The Peloton Playbook for Public Speaking
Welcome to a new year, and the month when many of us embark on resolutions to try to improve ourselves. Common among these commitments are the two W’s – work and wellness.
On the work front, we think about ways to get ahead and advance our careers, and that often involves skills development. Public speaking has always been an important skill for personal brand and advancement, but it’s also something upwards of 70% of the population absolutely dread.
On the wellness front, we often promise to get physically fit, and that can involve blowing the dust off a piece of exercise equipment that’s been neglected over the last year, or using the one we just received as a holiday gift.
What if one activity could achieve both aims, I wondered while pedaling away on my Peloton stationary bike. In fact, many of the approaches taken by Peloton that keep millions of people coming back day after day are completely transferable to public speaking. No, I won’t be delivering my next speech on a stationary bike with a dance track. But I will take some cues from the Peloton playbook, and suggest you give these eight tips a spin in planning your next speech:
Length: The most popular Peloton rides are 20 minutes, comprising a few minutes for set-up, 15 minutes in the middle, and a few minutes to wind things down. This is a near perfect guide for a speech. Much less and the audience may feel shortchanged. Any longer and people start glancing at their phones.
Predictability: In a Peloton ride, you always know what you’re getting, and it always delivers. Classes can be picked by instructor, music, length, type and workout intensity. If you want to put bums in the saddle for your speech, market it the same way: who you are, the context, the theme and most importantly, what audiences will take away.
Audience signaling: Peloton instructors begin each ride with an overview of what’s to come. Then they explain each section as it’s about to begin, and when it’s over, they recap the accomplishment. There’s folksy advice that says: “tell ‘em what you’re gonna tell ‘em, then tell ‘em, then summarize what you told ‘em.” Try this in your next speech.

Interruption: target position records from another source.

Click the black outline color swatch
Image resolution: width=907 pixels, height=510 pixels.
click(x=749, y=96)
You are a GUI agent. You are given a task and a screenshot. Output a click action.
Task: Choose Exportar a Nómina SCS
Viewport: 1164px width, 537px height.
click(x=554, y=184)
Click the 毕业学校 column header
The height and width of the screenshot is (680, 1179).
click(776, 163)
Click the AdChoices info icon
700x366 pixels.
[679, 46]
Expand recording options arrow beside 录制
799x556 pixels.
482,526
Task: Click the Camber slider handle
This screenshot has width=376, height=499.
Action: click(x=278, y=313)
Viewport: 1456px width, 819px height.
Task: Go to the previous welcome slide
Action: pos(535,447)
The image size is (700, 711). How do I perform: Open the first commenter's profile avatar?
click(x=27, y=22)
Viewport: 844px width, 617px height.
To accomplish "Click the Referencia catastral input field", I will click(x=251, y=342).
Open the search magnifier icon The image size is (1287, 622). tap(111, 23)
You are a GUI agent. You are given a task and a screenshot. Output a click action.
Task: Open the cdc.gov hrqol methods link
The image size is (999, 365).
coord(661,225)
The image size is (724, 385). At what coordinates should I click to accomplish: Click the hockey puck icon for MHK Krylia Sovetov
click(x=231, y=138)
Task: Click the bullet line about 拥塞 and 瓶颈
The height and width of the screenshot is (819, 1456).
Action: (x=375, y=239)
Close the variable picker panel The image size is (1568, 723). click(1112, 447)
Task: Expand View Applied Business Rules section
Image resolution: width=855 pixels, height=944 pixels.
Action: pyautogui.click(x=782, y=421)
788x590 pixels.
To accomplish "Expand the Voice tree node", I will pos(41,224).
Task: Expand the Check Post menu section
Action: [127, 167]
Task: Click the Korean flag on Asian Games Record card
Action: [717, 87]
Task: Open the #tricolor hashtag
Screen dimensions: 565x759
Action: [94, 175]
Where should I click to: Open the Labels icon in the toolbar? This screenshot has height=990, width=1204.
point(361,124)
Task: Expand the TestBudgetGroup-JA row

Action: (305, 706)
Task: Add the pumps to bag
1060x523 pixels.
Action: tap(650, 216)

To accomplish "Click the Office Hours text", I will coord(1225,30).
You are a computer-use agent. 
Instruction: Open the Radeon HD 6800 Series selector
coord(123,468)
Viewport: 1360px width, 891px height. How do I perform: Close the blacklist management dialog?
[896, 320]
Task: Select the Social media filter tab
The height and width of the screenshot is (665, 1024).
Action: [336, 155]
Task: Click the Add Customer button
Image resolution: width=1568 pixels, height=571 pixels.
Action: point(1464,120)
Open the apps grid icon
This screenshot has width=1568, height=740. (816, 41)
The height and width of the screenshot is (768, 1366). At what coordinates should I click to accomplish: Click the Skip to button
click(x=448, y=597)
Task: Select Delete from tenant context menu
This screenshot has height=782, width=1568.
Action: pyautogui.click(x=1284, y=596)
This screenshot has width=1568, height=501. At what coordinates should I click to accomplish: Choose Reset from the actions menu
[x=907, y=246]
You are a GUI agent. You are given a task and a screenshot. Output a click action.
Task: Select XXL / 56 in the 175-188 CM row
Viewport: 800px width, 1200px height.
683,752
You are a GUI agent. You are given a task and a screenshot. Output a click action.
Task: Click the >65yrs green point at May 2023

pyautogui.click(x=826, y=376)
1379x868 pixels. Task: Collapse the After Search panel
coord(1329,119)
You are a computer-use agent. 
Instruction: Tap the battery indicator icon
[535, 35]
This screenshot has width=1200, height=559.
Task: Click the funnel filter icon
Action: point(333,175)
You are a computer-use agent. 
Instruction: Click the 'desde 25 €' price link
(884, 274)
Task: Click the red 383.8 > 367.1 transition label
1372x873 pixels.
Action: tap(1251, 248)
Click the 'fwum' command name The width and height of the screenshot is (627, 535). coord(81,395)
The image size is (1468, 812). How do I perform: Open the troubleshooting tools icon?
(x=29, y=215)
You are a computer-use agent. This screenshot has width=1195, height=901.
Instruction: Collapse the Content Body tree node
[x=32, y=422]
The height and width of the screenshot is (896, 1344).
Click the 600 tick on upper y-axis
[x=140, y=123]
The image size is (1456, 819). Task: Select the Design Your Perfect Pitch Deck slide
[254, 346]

Talk to the many: A Peloton class can attract 20,000 riders live, and some have been replayed over 500,000 times. Big audiences bring a diversity of ages, abilities, personalities and needs. The key for the Peloton instructor — and the public speaker — is to speak to shared goals with actionable approaches that resonate with the whole audience. Keep these goals front and centre to appeal to the many.
Talk to the one: Peloton instructors pepper their patter with shout-outs and namechecks to participants hitting milestones or achievements. Hearing a fellow rider (or, thrillingly, yourself) cheered on by name creates intimacy. Great speakers do the same thing, from acknowledging friendlies in the room to holding eye contact with individual audience members for a few beats before moving to the next point. Use these techniques to create connection.
Engage, inspire, entertain: Peloton’s secret sauce is that it makes you feel like you’re physically inside an actual spin gym with a live instructor and fellow participants. The recipe includes a leaderboard for tracking and even virtually high-fiving your virtual neighbour. But the main ingredient is instructors that have mastered engagement, inspiration, and entertainment – even through a screen. A great speaker plans moments to do the same, and skillfully reads the audience throughout the speech whether in-person or remote.
Preparation: Peloton instructors may sound spontaneous, but their commentary is meticulously planned, written, and rehearsed. In an interview with The Hollywood Reporter, instructor Jess King says she scripts some rides “down to every second of what I want to say” — rehearsing it and often memorizing it. Most great speakers take the same approach. Pro tip: once you’ve memorized your speech, deliberately insert pauses and “ums” so you don’t sound robotic.
A call to action: Every Peloton ride ends with a suggestion for what you should do next (usually, it’s more Peloton). On-screen, you’re nudged to a cool-down, a stretch or a strength class at the push of a button. Similarly, before leaving the podium and an engaged audience, experienced speakers always deliver a call to action. So, here’s mine: think about what you want your audiences to do right away, and then articulate it with passion before you leave the stage.
A Peloton ride demands commitment, endurance and hard work, and so should public speaking. But by taking these tips from the Peloton playbook, your next spot at the podium in 2022 will be a gold medal.